Given task - Reproduce the listing below verbatim, beginning with the line that contains "Screen dimensions: 1456x817" and continuing through the end of the listing, with both ends included.
----
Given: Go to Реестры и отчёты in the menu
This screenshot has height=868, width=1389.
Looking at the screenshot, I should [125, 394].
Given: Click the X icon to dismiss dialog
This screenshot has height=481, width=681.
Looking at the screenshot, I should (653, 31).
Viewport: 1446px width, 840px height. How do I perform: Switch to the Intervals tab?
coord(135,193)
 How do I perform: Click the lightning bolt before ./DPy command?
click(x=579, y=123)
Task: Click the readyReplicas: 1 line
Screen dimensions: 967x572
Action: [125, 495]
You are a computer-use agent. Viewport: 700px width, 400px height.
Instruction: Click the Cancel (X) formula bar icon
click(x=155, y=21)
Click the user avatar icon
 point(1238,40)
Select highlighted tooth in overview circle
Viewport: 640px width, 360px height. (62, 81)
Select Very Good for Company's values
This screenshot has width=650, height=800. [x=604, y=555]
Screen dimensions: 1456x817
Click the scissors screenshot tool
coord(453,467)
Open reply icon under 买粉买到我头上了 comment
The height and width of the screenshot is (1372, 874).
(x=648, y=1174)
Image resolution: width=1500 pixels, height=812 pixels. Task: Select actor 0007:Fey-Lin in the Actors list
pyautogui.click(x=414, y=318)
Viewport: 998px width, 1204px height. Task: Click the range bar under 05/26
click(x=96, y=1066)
----
Answer in full -
Screen dimensions: 1456x817
Click the scissors screenshot tool
coord(453,467)
Open reply icon under 买粉买到我头上了 comment
The height and width of the screenshot is (1372, 874).
(x=648, y=1174)
Image resolution: width=1500 pixels, height=812 pixels. Task: Select actor 0007:Fey-Lin in the Actors list
pyautogui.click(x=414, y=318)
Viewport: 998px width, 1204px height. Task: Click the range bar under 05/26
click(x=96, y=1066)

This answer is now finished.